Code reviews are widely acknowledged as being a very effective means to find problems in programs written by peers. Two important prerequisites have to be met in order to make such reviews cost-effective: (a) a checklist must be prepared to help the reviewer focus on the relevant questions and (b) a review session must be kept short because reviewers cannot concentrate for a very long time (2 hours at maximum).

I took a course in speed reading and read “War and Peace” in twenty minutes. It’s about Russia. Woody Allen

There is an important difference between traditional code reviews and the ones you perform during your first contact with a software system. The former is typically meant to detect errors, while the latter is meant to get a first impression. This difference implies that you need to care less about details and thus that you can read more code. Typical guidelines for code-reviews state that about 150 statements per hour can be reviewed. However, during your first contact you don’t need such a detailed analysis and thus can increase the volume of code to be reviewed. We didn’t perform any serious empirical investigation, but from our experience 10,000 lines of code per hour seems reasonable.

Known Uses

The original pattern was suggested by Kent Beck, who stated that it is one of the techniques he always applies when starting a consultant job on an existing system. Robson reports code reading as “the crudest method of gaining knowledge about a system” and acknowledges that it is the method most commonly used to understand an existing program.
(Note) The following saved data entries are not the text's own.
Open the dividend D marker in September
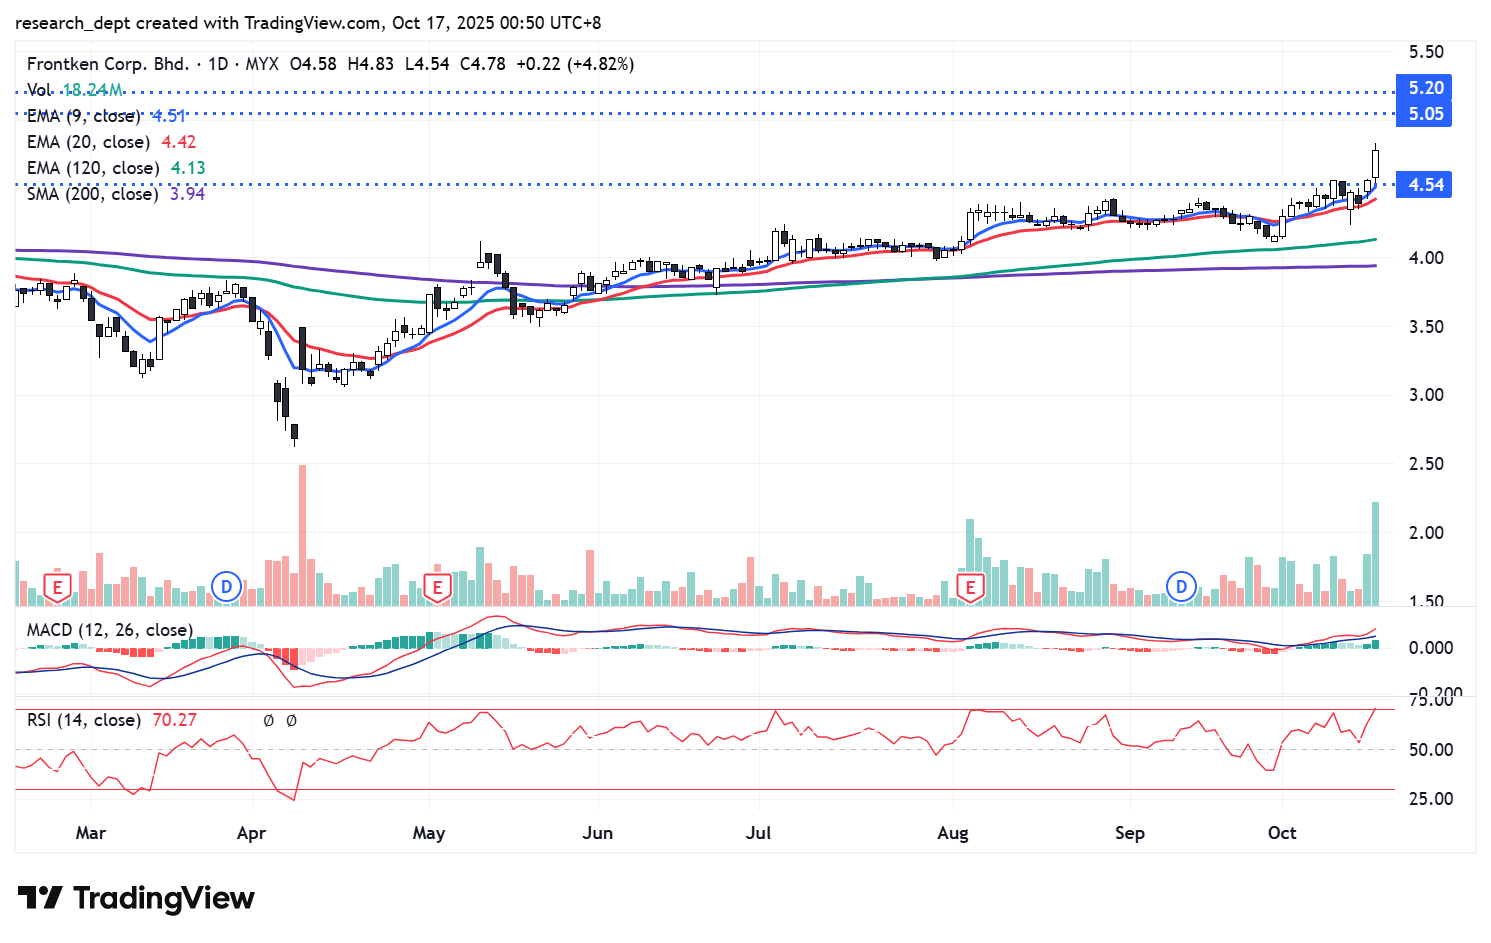Viewport: 1491px width, 943px height. [1181, 587]
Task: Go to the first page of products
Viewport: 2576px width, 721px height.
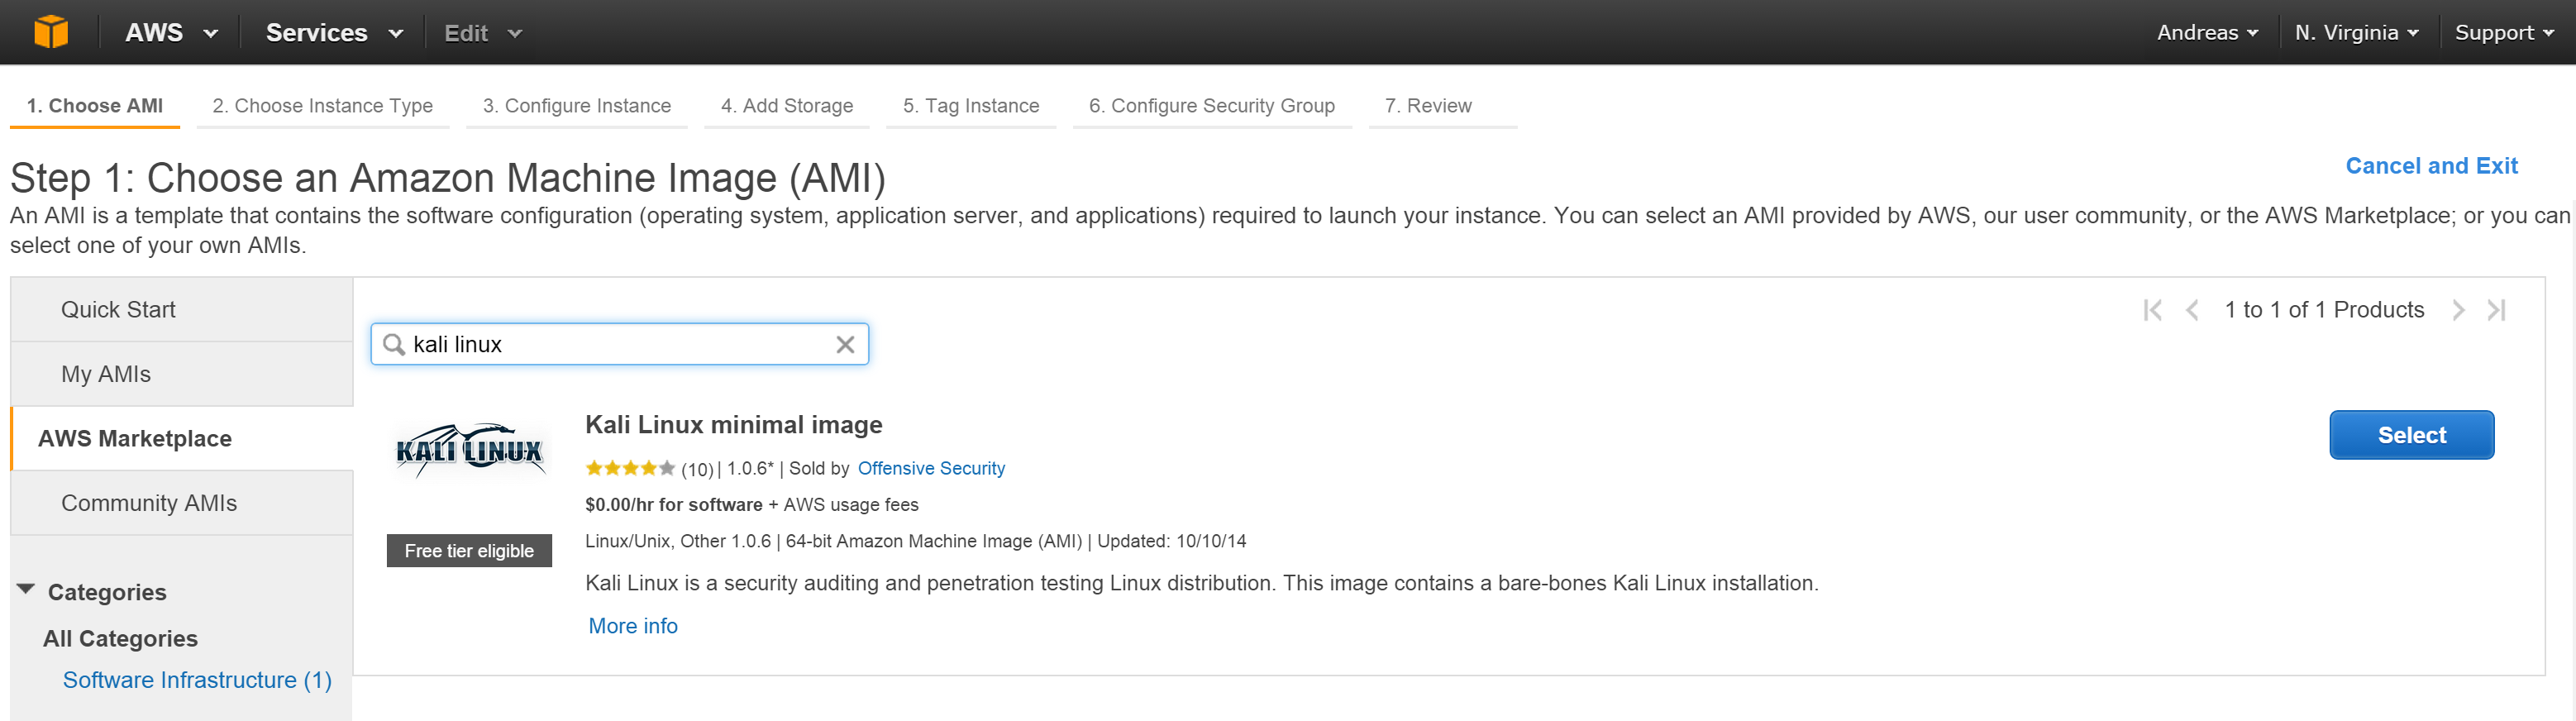Action: pyautogui.click(x=2152, y=310)
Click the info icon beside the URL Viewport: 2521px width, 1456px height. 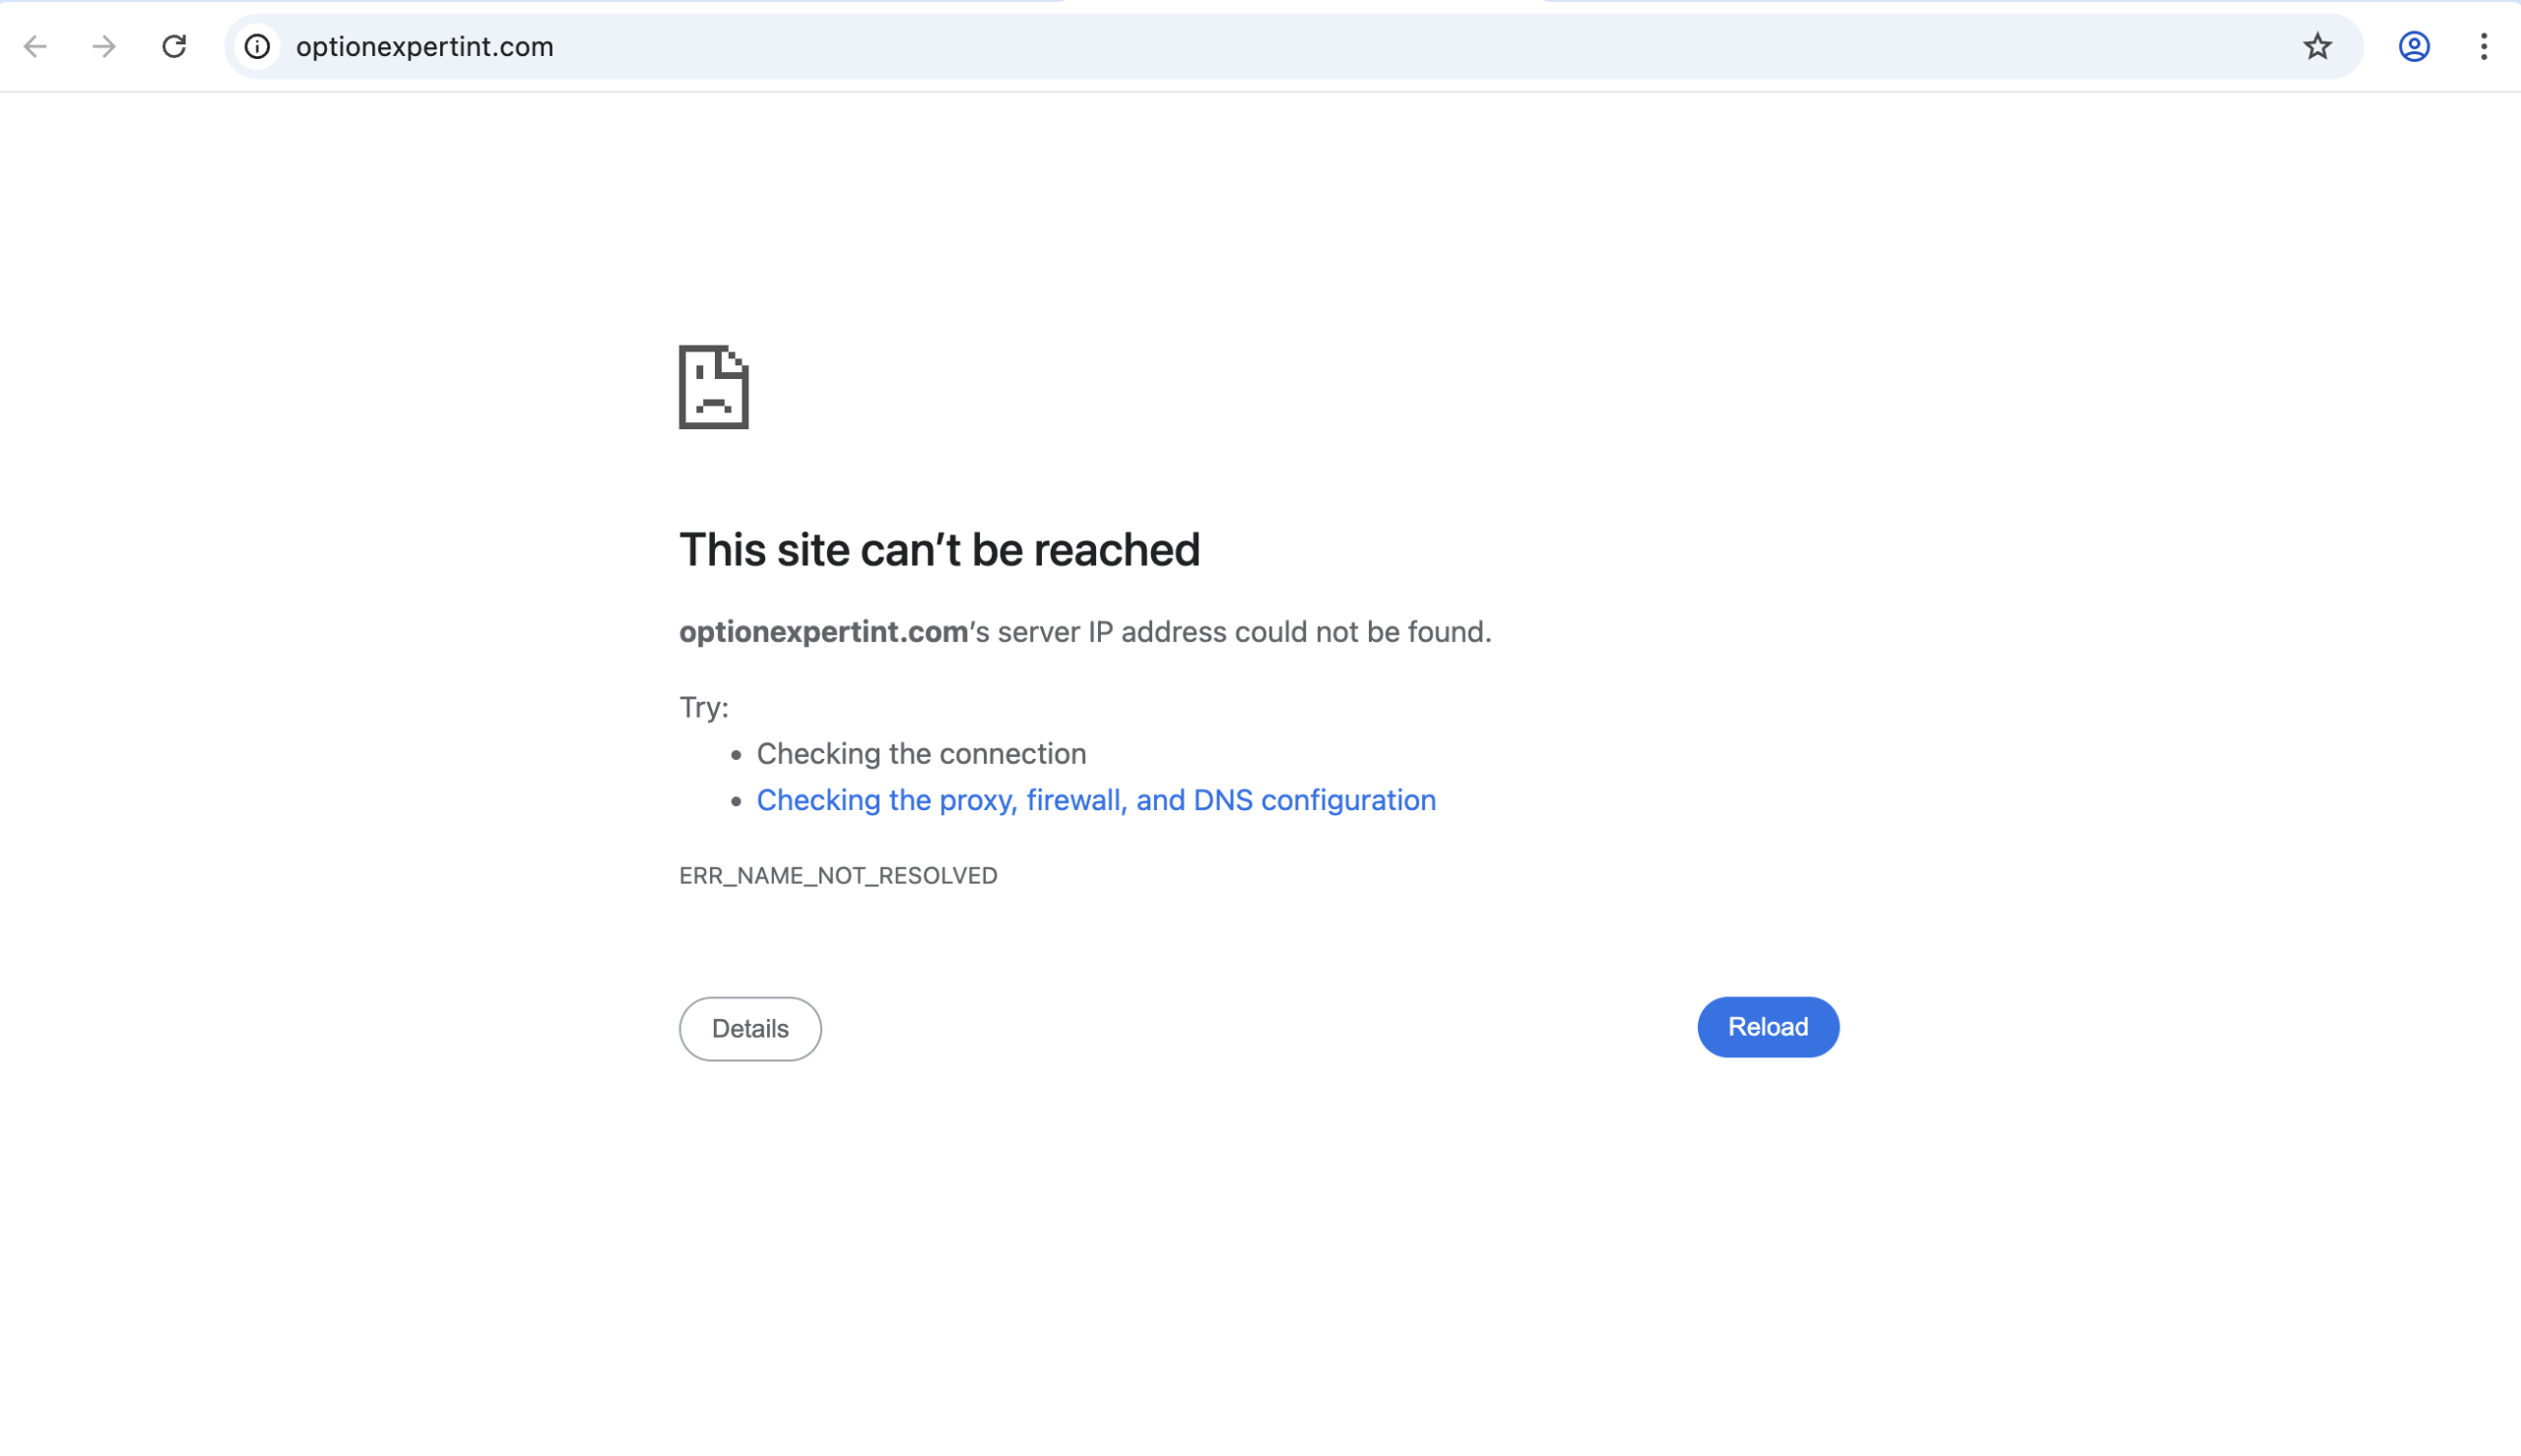coord(258,46)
Some case studies reports also mention that reading the source code is one of the ways to start a reengineering project.

While writing this pattern, one of our team members applied it to reverse engineer the Refactoring Browser. The person was not familiar with Smalltalk, yet was able to get a feel for the system structure by a mere inspection of class interfaces. Also, a special hierarchy browser did help to identify some of the main classes and the comments provided some useful hints to what parts of the code were supposed to do. Applying the pattern took a bit more than an hour, which seemed enough for a relatively small system and slow progress due to the unfamiliarity with Smalltalk.

One particularly interesting occurrence of this pattern took place towards the end of the FAMOOS project. During the course of one week, a heterogeneous team of reverse engineers went for an on-site visit to participate in a kind of reverse engineering contest. The assignment was to invest four days and use the available reverse engineering tools to learn as much as possible about a particular C++ system. The fifth day was then used to report the findings to the original developers for verification. One of the team members finished his assignment too early, and took the opportunity to ReadAllTheCodeInOneHour. It turned out that this one person had a much better overview of the system: he could participate in all discussions and could even explain some of the comments of the developers.

What Next

After you ReadAllTheCodeInOneHour you should DoAMockInstallation to evaluate the suitability for reengineering. You may complement your findings if you SkimTheDocumentation and carry out an InterviewDuringDemo to maximize your chances of getting a coherent view of the system. Before actually making a decision on how to proceed with the reengineering project, it is probably worthwhile to ChatWithTheMaintainers once more.

At the end of your first contact with the system, you should decide on how to proceed with (or cancel) the project. Reading the code will influence this decision in various ways. First of all, you have assessed the quality of the code (ie the presence of coding idioms and suspicious coding styles) and thus of the feasibility of reengineering project. Second, you have identified some important entities, which are good starting points for further exploration.

The list of the important entities (ie classes, packages, …) resulting from Read all the Code in One Hour can be used to start Analyze the Persistent Data andStudyTheExceptionalEntities. This way you can refine your understanding of the source code, especially the way it represents the problem domain.